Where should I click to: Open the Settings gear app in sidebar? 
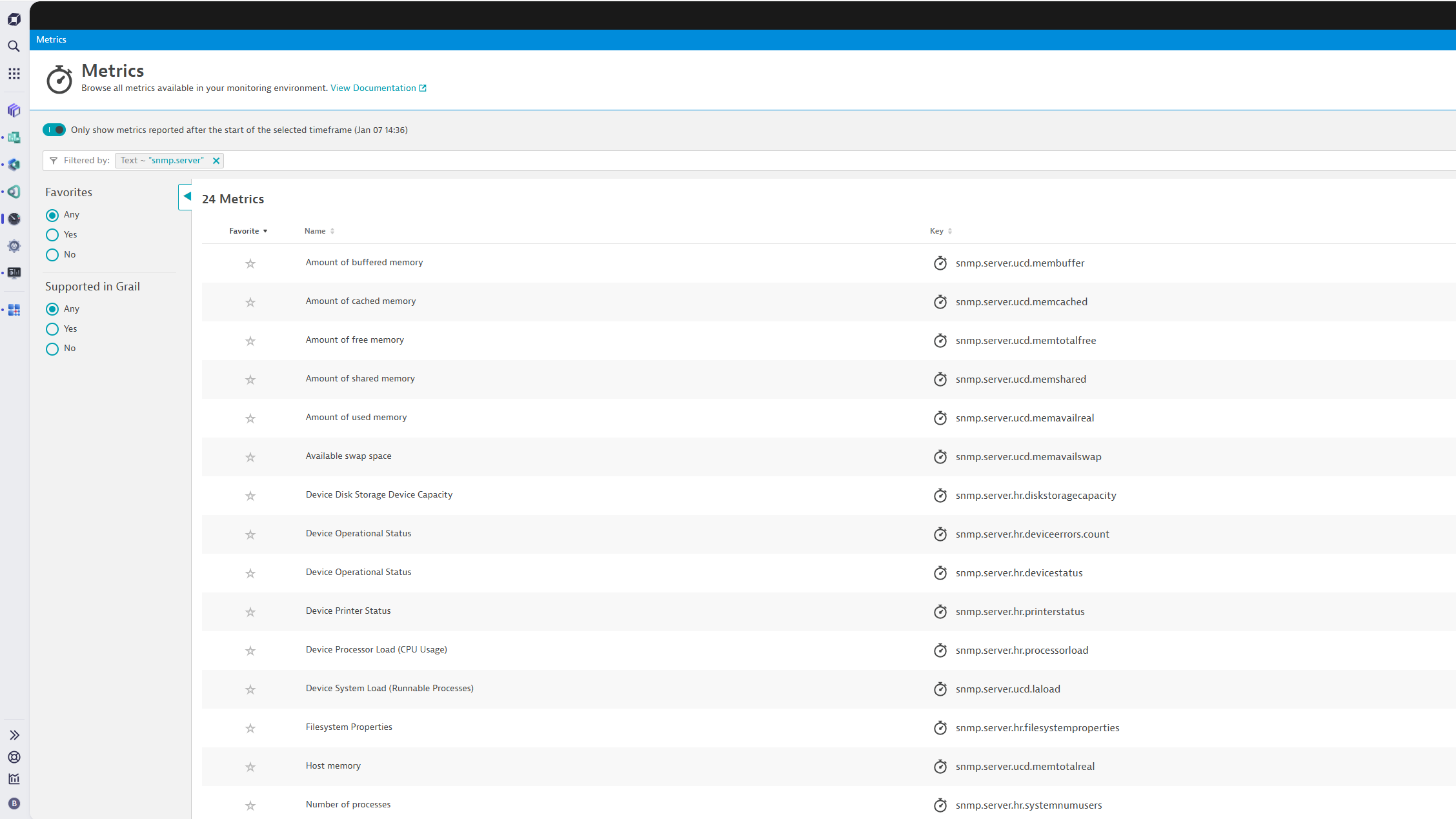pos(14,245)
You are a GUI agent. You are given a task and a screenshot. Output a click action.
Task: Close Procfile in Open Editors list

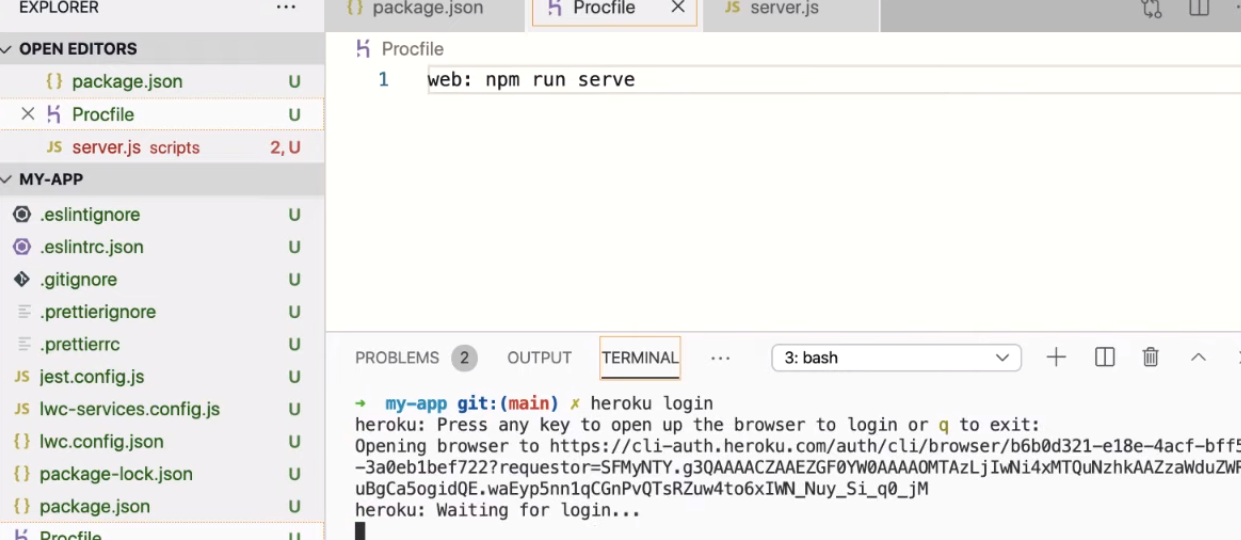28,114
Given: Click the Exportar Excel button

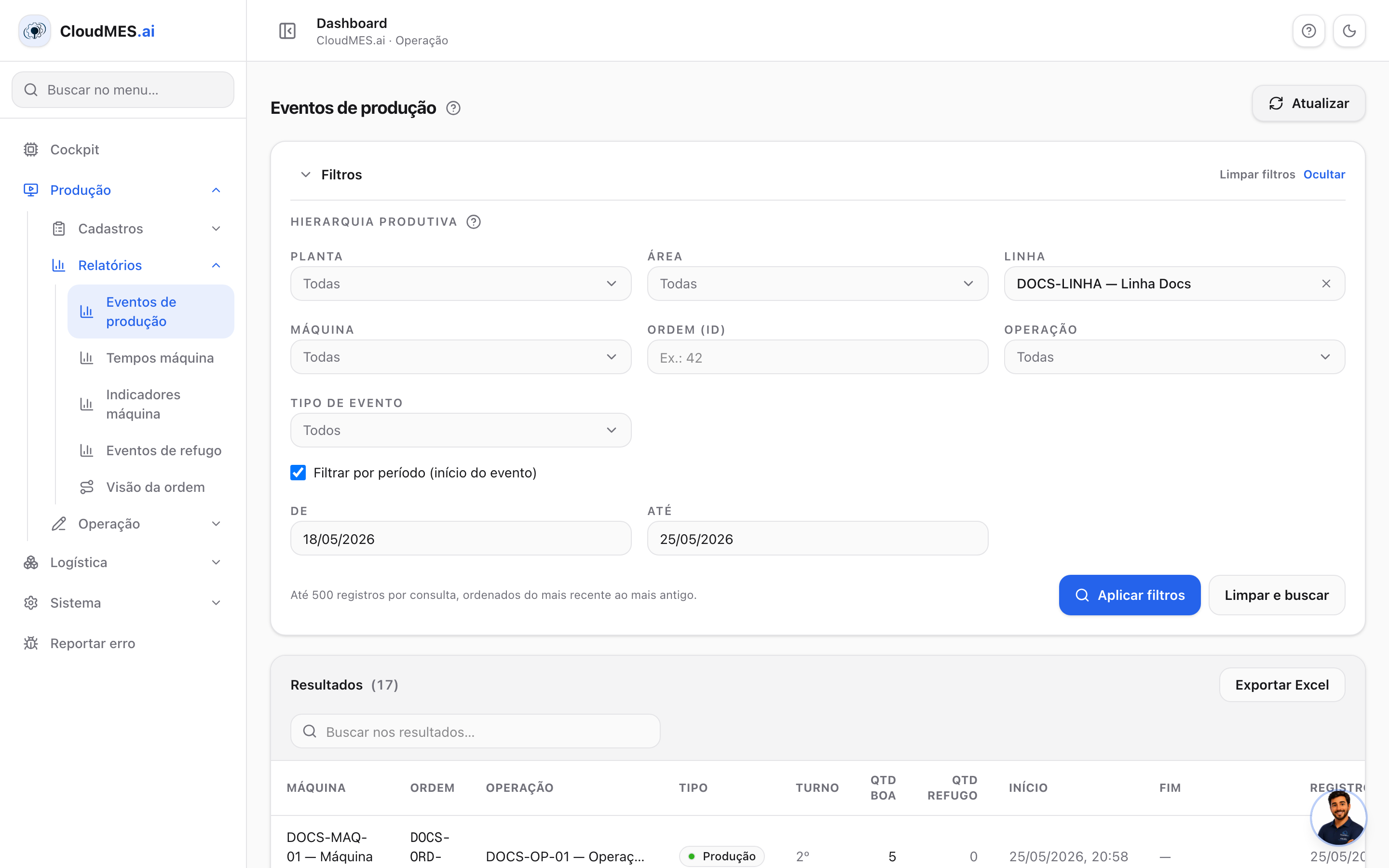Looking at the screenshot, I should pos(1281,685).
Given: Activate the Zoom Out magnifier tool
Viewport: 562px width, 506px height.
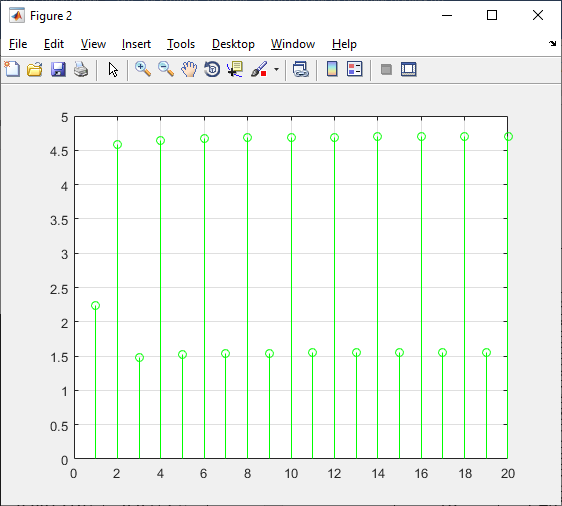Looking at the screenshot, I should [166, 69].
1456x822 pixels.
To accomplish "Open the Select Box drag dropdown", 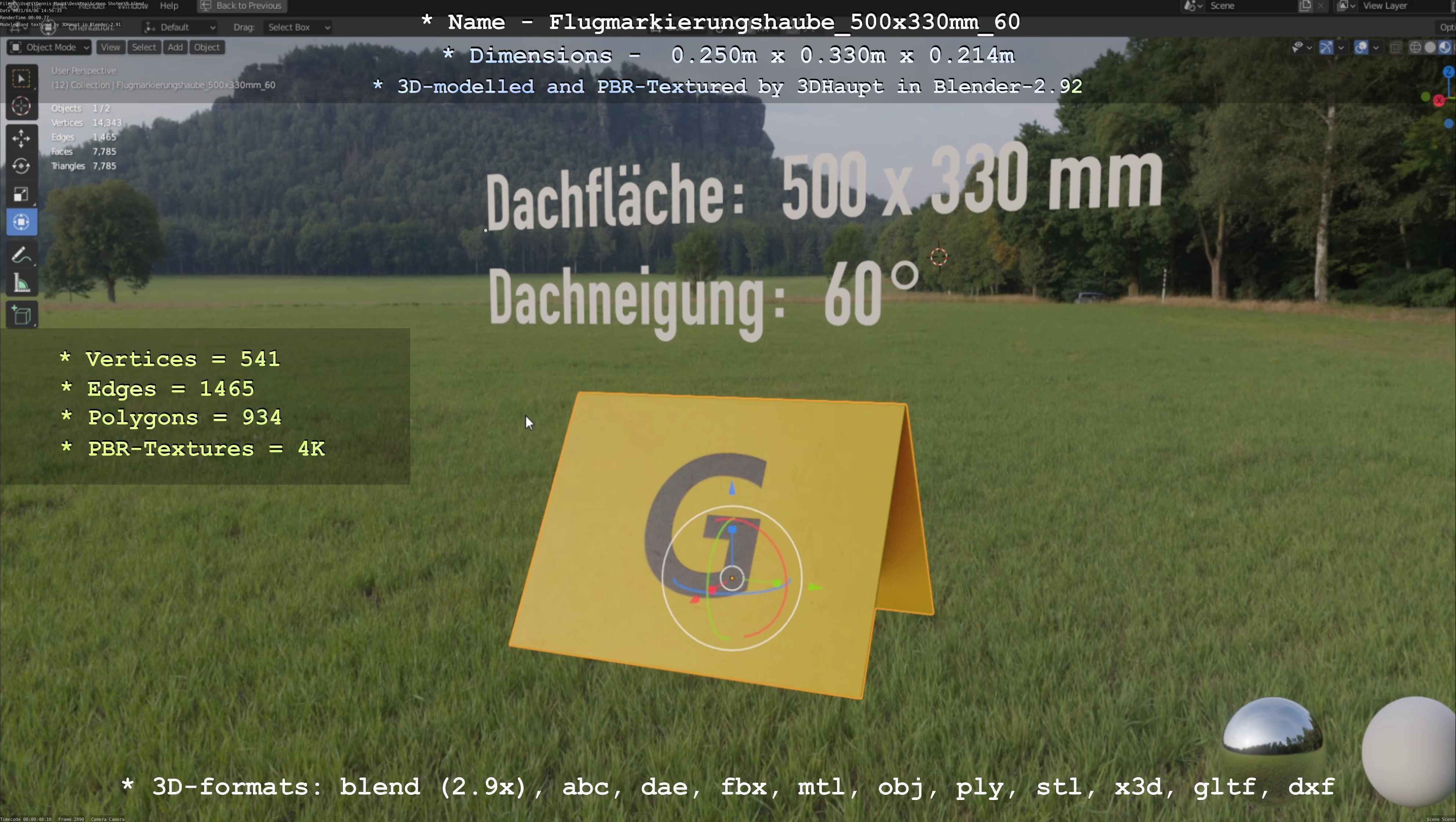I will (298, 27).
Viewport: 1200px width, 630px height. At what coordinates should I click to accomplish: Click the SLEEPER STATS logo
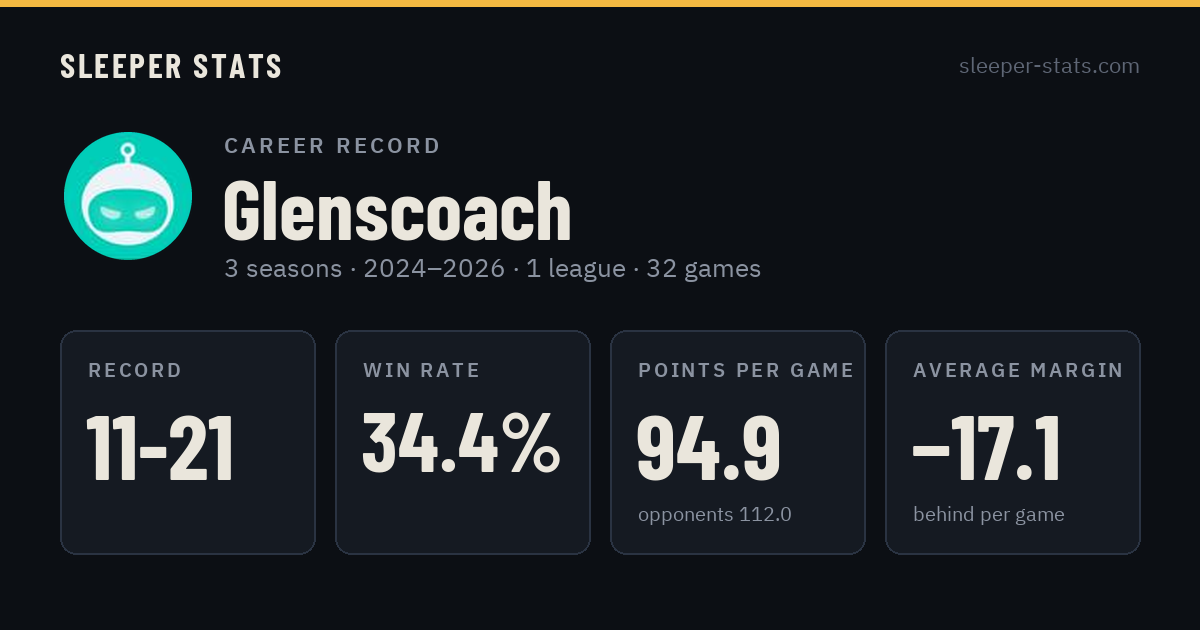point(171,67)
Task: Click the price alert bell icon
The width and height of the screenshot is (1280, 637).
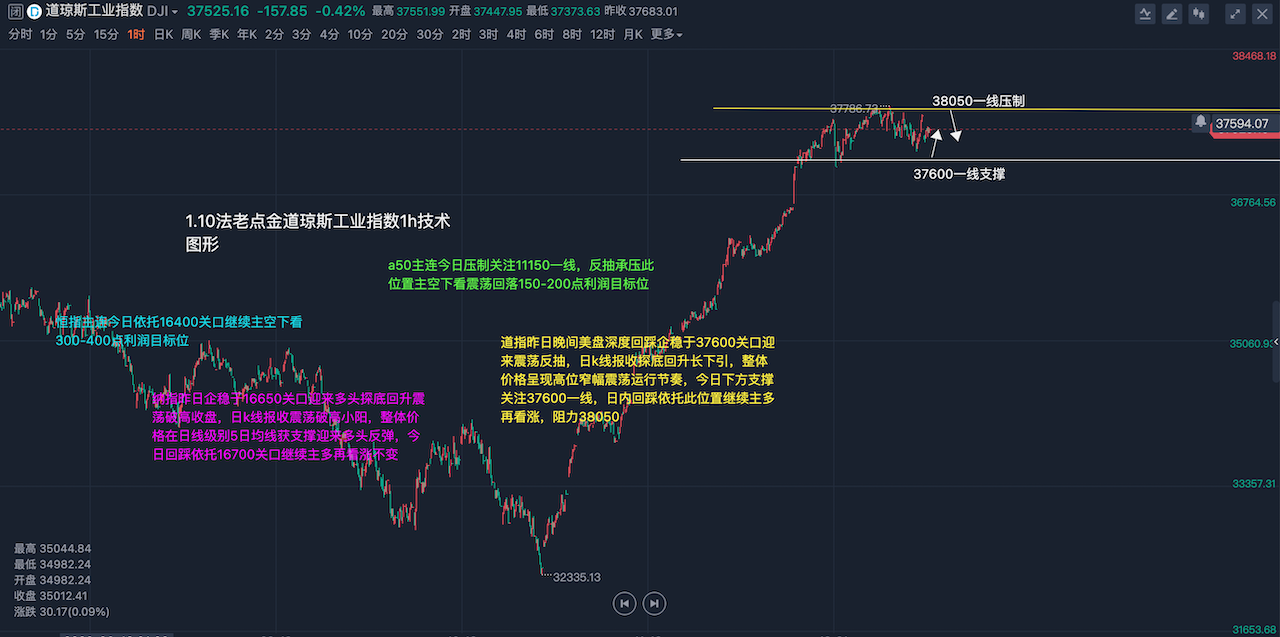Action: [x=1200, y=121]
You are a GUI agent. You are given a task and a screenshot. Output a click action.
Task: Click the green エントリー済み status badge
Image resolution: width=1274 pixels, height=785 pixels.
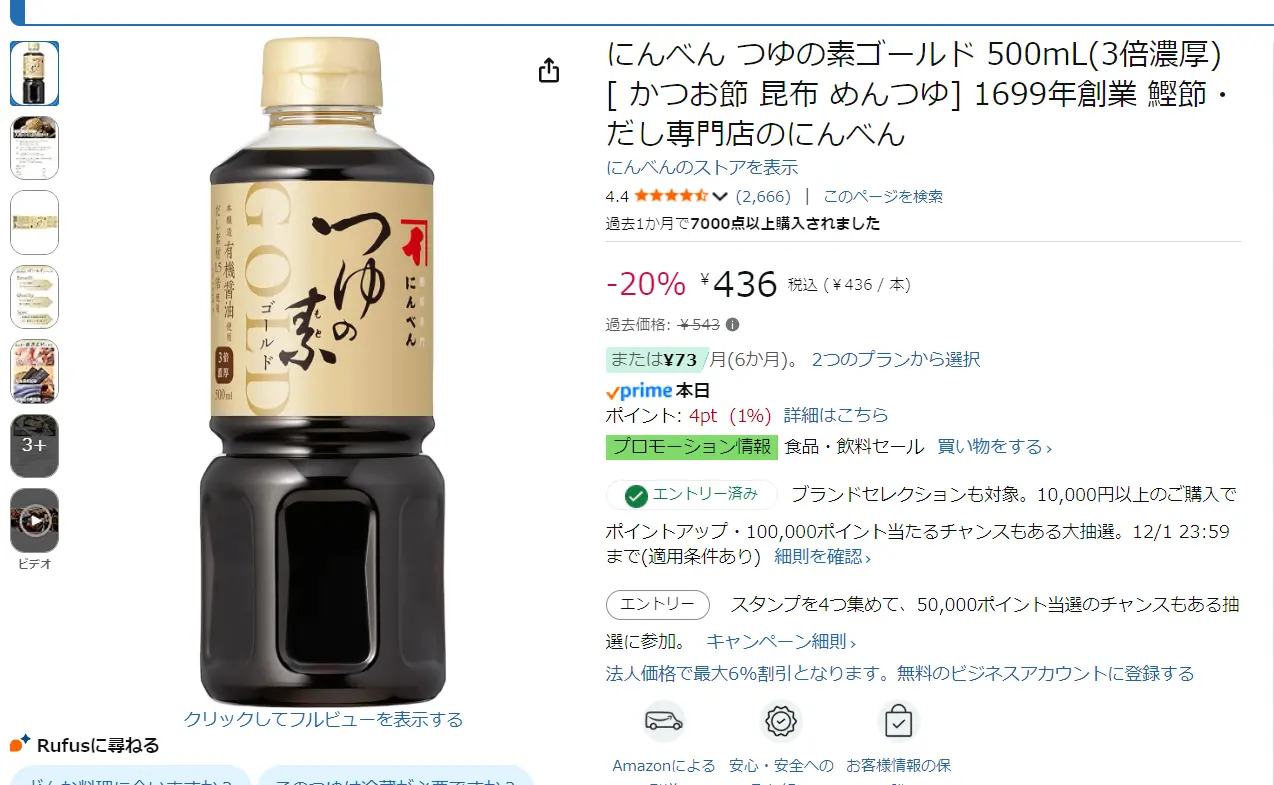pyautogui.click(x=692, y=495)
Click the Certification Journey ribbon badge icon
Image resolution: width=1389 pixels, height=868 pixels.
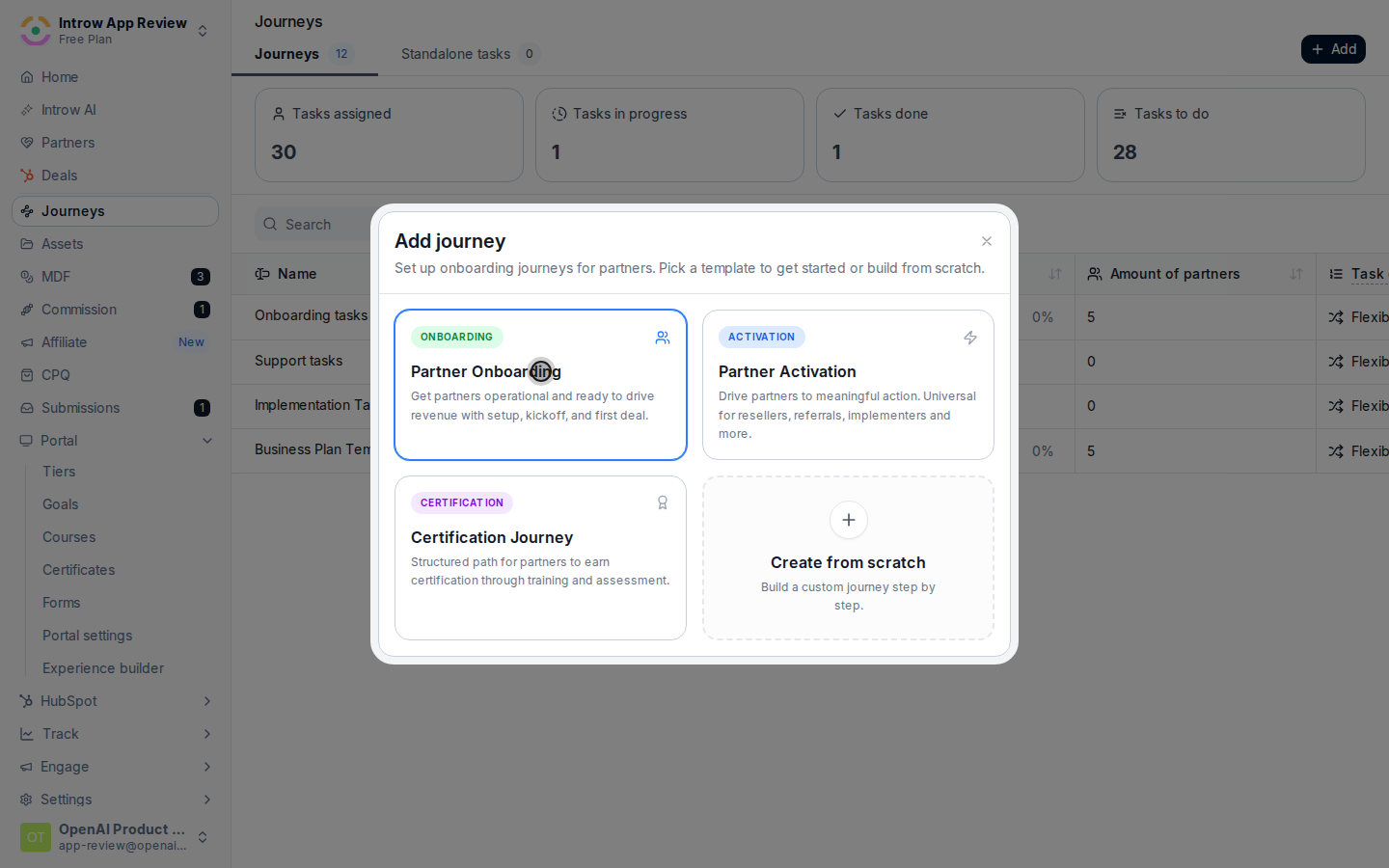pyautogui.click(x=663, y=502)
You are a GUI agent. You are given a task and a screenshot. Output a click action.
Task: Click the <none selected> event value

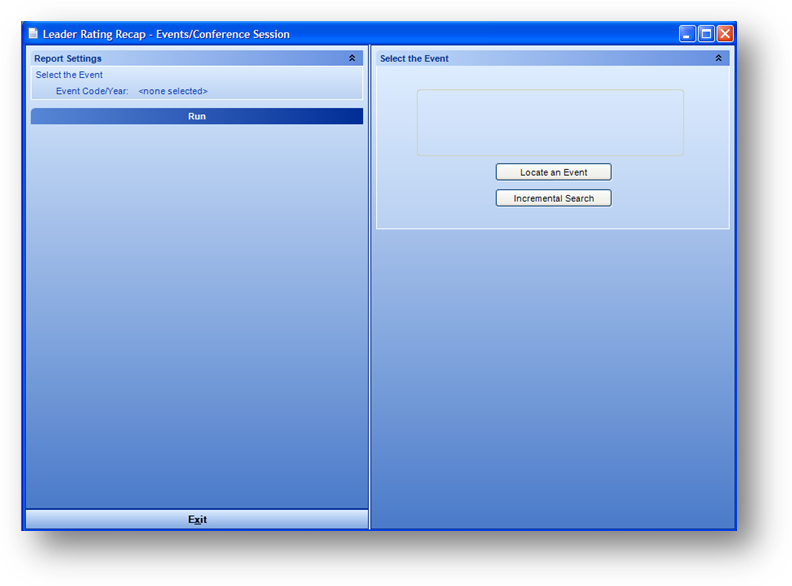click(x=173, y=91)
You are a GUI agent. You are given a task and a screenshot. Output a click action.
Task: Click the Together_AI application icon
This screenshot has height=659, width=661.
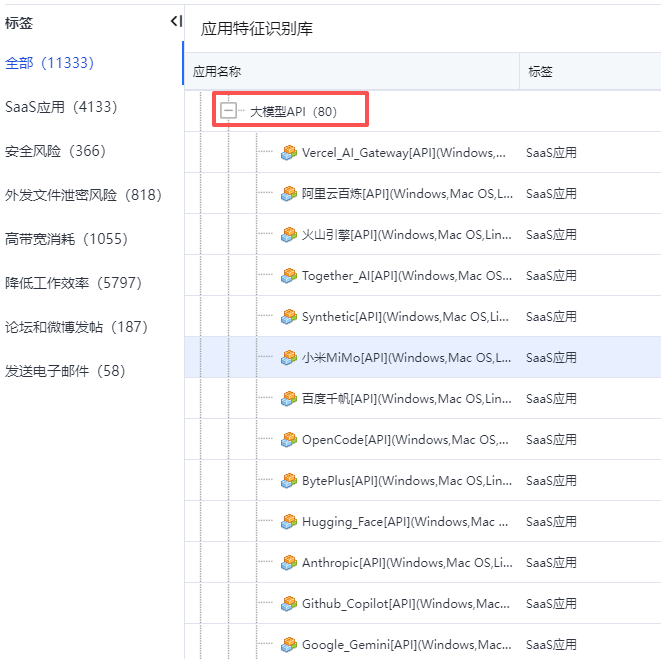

------------------------------------------------

- Task directions -
Copy word for word everything from the start of the items down to the line containing "Looking at the screenshot, I should pos(1281,685).", including both ends. Leave the pictures out of your copy.

- The answer -
Where should I click to: Open the Settings gear app in sidebar? 
pos(14,245)
You are a GUI agent. You are given a task and a screenshot. Output a click action.
Task: Close Procfile in Open Editors list

28,114
Given: Click the Exportar Excel button

Looking at the screenshot, I should pos(1281,685).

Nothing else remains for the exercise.